If I change the size of x to (1,3,32,224,224) I get NotImplementedError but the following code works and produces the [1, 400] prediction probability.

model_name = 'mvit_base_32x3'#'mvit_base_32x3'   X3D_L - 77.44% and mvit_base_32x3 - 80.30 on kinetics400 
original_model =  torch.hub.load('facebookresearch/pytorchvideo', model_name, pretrained=True)
x = torch.randn(1, 3,32,224,224)
pred = original_model(x)

Any suggestion will be a great help. Thanks.

Here you can see what can happen when you use nn.Sequential.

If you inspect here how the x3d is created, you will see that it uses nn.Modules. If you see my other answer then you will see why this works.

Now in contrast, MViT is using functional API on the forward pass. You can inspect the source code here.

If you use the original_model, then, as you said, you have to input the video in the shape BxCxTxHxW where C=3, H=224 and W=224.

Not changing anything

This will work.

model_name = 'mvit_base_32x3'
original_model =  torch.hub.load('facebookresearch/pytorchvideo', model_name, pretrained=True)

input_vid = torch.randn(1, 3,32,224,224)
original_model(input_vid).shape
# Output
torch.Size([1, 400])

Using nn.Sequential

Above I have linked another answer as to why it may not work with nn.Sequential.

features = torch.nn.Sequential(*list(original_model.children())[:-1])
features(input_vid)

As you said, this will raise the following error

--> 201     raise NotImplementedError

Modifying the head

If you print the original model, you can see that you can access the head like this

original_model.head
# Output
VisionTransformerBasicHead(
  (sequence_pool): SequencePool()
  (dropout): Dropout(p=0.5, inplace=False)
  (proj): Linear(in_features=768, out_features=400, bias=True)
)

Here you can see that original_model.head.proj is a Linear layer. You can modify this to fit your needs.

For example

model_name = 'mvit_base_32x3'
original_model =  torch.hub.load('facebookresearch/pytorchvideo', model_name, pretrained=True)

N_CLASSES = 10
original_model.head.proj = torch.nn.Linear(768, N_CLASSES)
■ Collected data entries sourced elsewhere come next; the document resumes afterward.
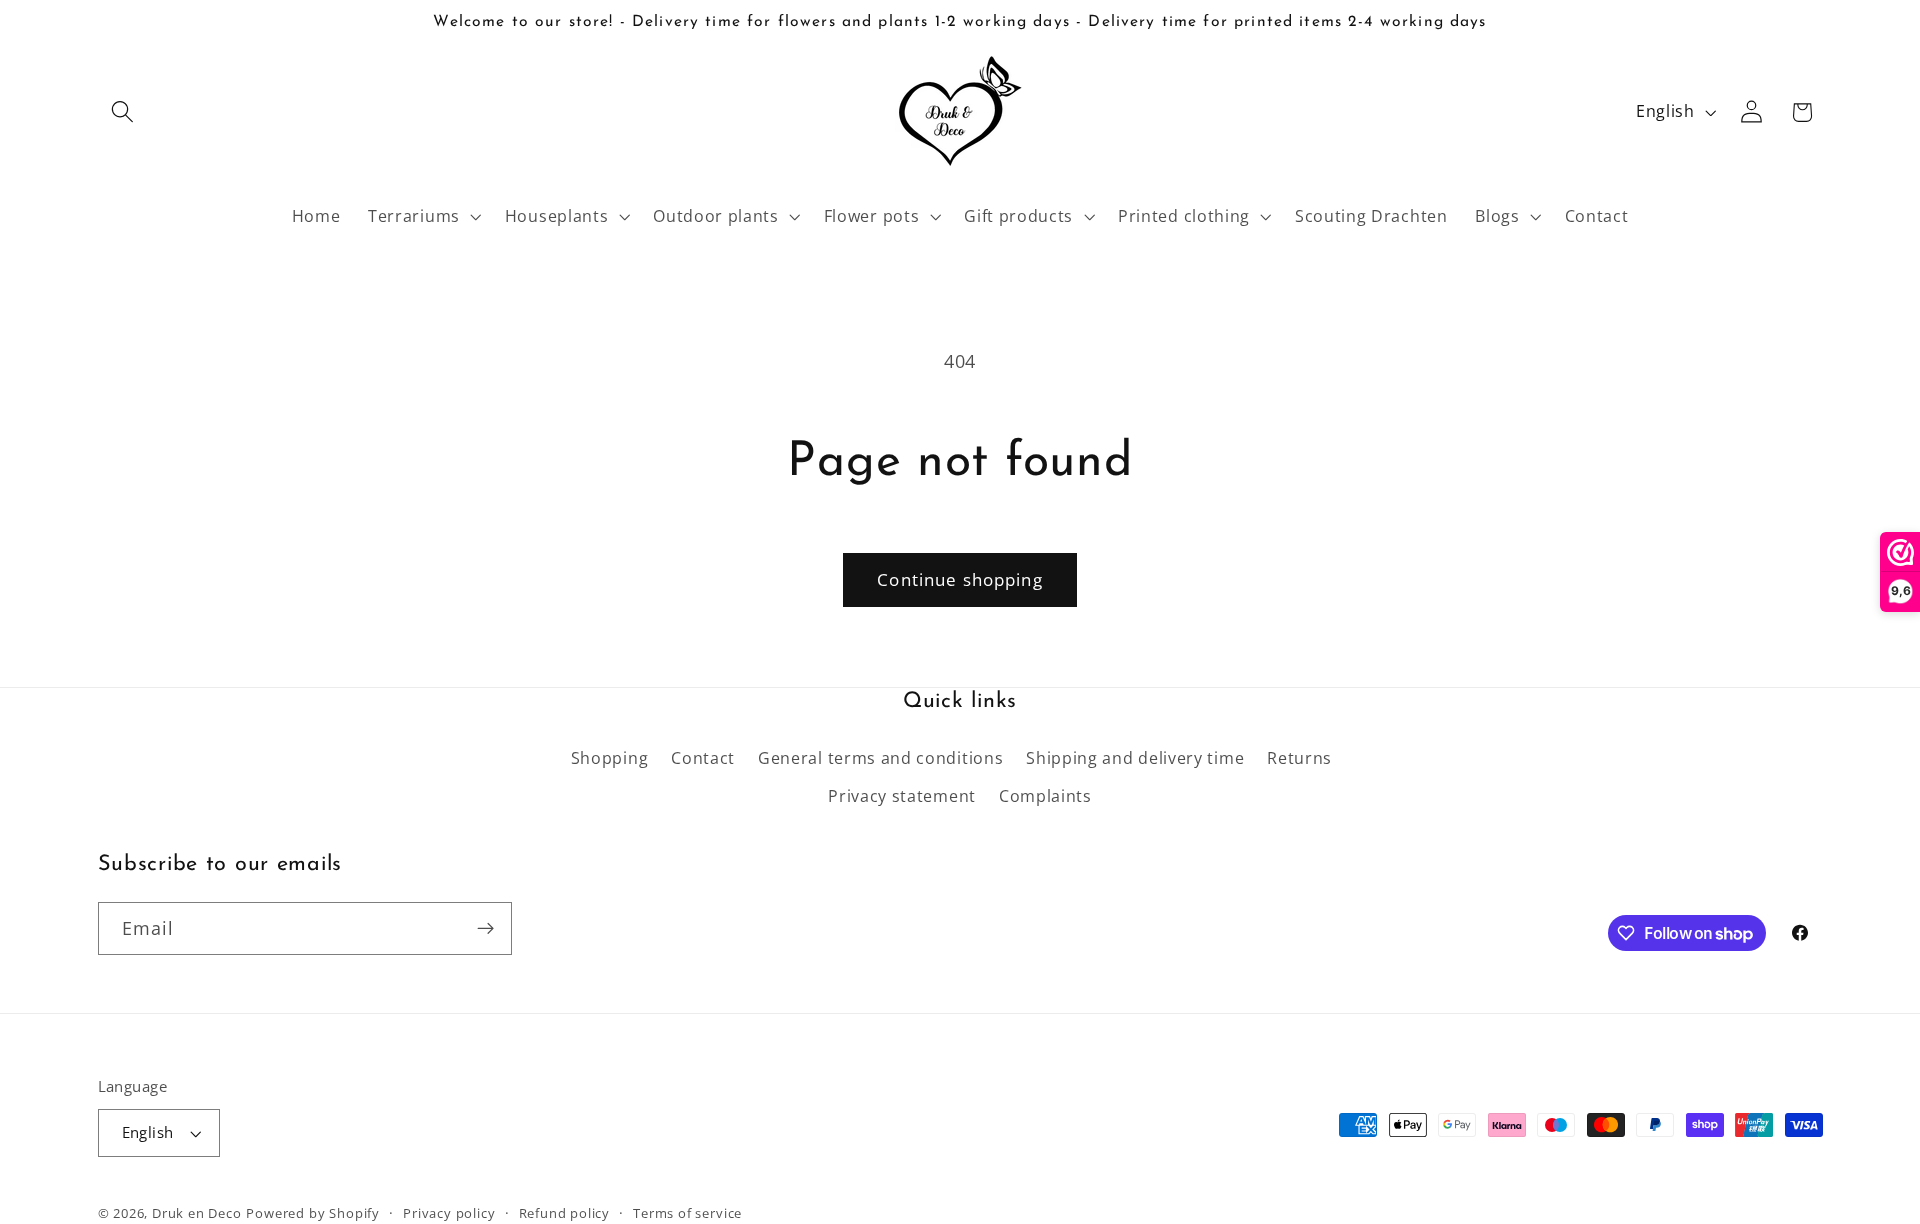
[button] (123, 112)
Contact (703, 758)
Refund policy (564, 1213)
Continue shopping (960, 579)
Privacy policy (449, 1213)
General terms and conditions (880, 758)
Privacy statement (902, 796)
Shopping (610, 758)
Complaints (1045, 796)
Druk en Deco (197, 1213)
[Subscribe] (485, 929)
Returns (1299, 758)
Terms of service (687, 1213)
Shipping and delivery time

input_vid = torch.randn(1, 3,32,224,224)
original_model(input_vid).shape

This will work.

# Output
torch.Size([1, 10])

If, for example you wanted to get rid of this Linear layer you could use nn.Identity() instead.

This will give you the output up until before the last Linear layer.

Thank you for your detailed explanation. I had no idea of this property.

1 Like